I will add a few ones. Navajo (Diné Bizaad). It has a complicated phonetic system, it has 33 consonants (and not the usual ones), it has 4 vowels, and each one can be short or long, nasalized or non-nasalized, and it has 2 tones. Navajo uses a lot of prefixes. But I think the hardest part of Navajo is its verbal system, in Navajo the verbal system does many many things including adjectives function! it's the key in a sentence. Its verbs change so much and take so many things that it takes quite a lot to use them properly.

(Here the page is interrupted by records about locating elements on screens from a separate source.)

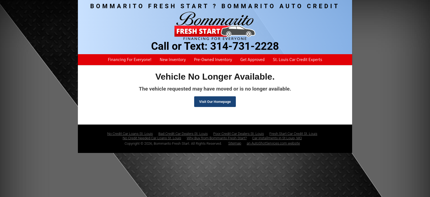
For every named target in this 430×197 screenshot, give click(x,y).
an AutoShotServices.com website (273, 143)
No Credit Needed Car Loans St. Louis (152, 138)
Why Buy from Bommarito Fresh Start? (217, 138)
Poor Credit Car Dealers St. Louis (238, 134)
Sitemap (234, 143)
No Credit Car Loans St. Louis (130, 134)
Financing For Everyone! (129, 59)
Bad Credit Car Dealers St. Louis (183, 134)
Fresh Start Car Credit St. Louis (293, 134)
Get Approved (252, 59)
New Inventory (173, 59)
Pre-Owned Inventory (213, 59)
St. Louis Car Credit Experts (297, 59)
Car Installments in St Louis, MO (277, 138)
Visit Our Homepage (215, 102)
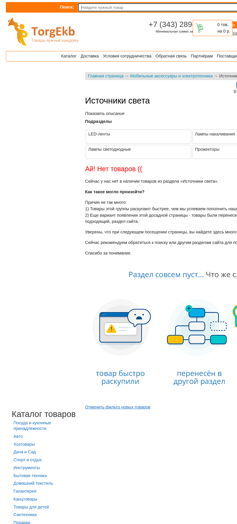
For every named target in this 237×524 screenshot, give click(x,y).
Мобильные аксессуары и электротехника (171, 76)
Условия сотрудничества (127, 56)
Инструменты (26, 467)
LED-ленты (99, 134)
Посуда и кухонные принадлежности (32, 425)
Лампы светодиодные (109, 149)
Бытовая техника (30, 475)
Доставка (90, 56)
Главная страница (105, 76)
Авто (18, 436)
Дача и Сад (24, 452)
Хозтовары (24, 444)
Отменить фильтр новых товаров (117, 407)
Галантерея (24, 491)
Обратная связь (171, 56)
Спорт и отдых (27, 459)
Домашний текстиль (33, 483)
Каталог (68, 56)
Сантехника (25, 514)
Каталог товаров (44, 414)
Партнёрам (202, 56)
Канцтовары (25, 499)
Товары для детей (31, 507)
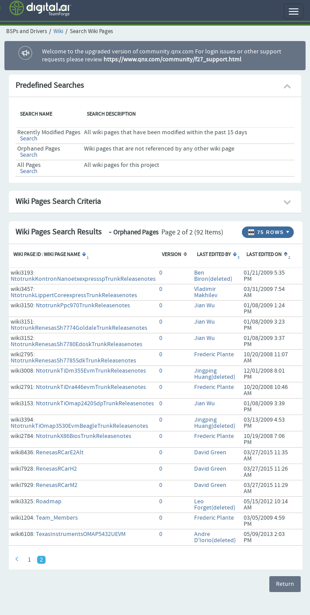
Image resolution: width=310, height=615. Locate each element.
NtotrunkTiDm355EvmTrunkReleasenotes (91, 371)
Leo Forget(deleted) (214, 505)
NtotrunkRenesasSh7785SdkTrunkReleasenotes (73, 361)
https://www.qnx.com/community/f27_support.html (172, 60)
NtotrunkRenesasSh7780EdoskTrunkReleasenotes (76, 344)
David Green (210, 453)
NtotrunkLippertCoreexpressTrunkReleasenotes (74, 295)
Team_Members (57, 518)
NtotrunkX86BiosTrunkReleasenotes (83, 436)
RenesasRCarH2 (56, 469)
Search (29, 139)
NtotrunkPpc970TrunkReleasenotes (83, 305)
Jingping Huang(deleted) (214, 374)
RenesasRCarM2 (56, 485)
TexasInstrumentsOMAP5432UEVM (81, 534)
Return (285, 584)
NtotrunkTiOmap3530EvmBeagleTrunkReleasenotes (79, 426)
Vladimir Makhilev (206, 292)
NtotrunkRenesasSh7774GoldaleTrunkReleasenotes (79, 328)
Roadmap (48, 502)
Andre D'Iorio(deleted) (215, 537)
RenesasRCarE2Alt (60, 453)
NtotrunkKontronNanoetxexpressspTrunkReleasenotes (83, 279)
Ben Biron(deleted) (213, 276)
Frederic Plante (214, 354)
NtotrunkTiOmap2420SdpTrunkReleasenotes (95, 403)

I would like to add the fictional language Na'vi. Surely its creator achieved his goal, creating a weird and complicated language. The most difficult part in Na'vi is its verbal system, it uses infixes, which is really weird for most languages, and besides that, they express many things like if you are happy or not about doing the action. Nouns are declined for case in a tripartite system. In a tripartite system, there are distinct forms for the object of a clause, as in "he kicks the ball"; the agent of a transitive clause which has such an object, as in "he kicks the ball"; and the subject of an intransitive clause, which does not have an object, as in "he runs". An object is marked with the suffix -ti, and an agent with the ergative suffix -l, while an intransitive subject has no case suffix. The use of such case forms leaves the of Na’vi largely free. And one of weird features is that it has 4 numbers, singular, plural, dual and trial. You use dual if you are counting pairs of something, shoes, socks, eyes, etc but you use trial for counting 3 things.
The verbs are conjugated for aspect and tense but not for person, for example you have:
Taron =to hunt
Tìmaron =just hunted (recent past)
Tayaron = will hunt
Teraron = hunting
Tolaron= hunted
Tìrmaron= was just hunting
And you have many infixes more for many more things. It has a complicated system.
And the final language I add is a south Caucasian language; Georgian. It has a kinda complicated phonetic system. It uses many suffixes and prefixes to give the verb the right meaning, it has 7 cases, nominative, ergative, dative, genitive, instrumental, adverbial and vocative. Georgian does not distinguish between adjectives and nouns but modifiers from modified by relative position in the nominal clause. Georgian uses a lot of postpositions, But once again, the worst part of Georgian is its verbal system, it is extremely complicated.
Georgian verbal system has 4 classes, transitive verbs, intransitive verbs, medial verbs and indirect verbs. There are
many irregular verbs in Georgian. Each verbal class uses a different conjugation. One also could add the ''stative verbs'' not exactly a class, its conjugation is similar to the indirect verbs, but it has its own functions. To make it worse, many verbs in Georgian do not seem to conform to the conjugation of one class. There is also the ''preverb'', they have distinctional meanings, most of the time it is totally arbitrary which verb takes which preverb.
The functions a verb can take in Georgian are: Present indicative, imperfect, present subjunctive, future indicative, conditional, future subjunctive, aorist indicative, opative, perfect, pluperfect, perfect subjunctive. And
each one of them is different in conjugation for 1 of the 4 classes of verbs, there are many rules to those, and many irregular verbs. Georgian has no articles or gender, even the pronouns are neutral gender.
To me, Georgian has been the most complicated in grammar I have seen so far. Perhaps someone who knows Tamil and knows Georgian can make a comparison to know which one is more complex.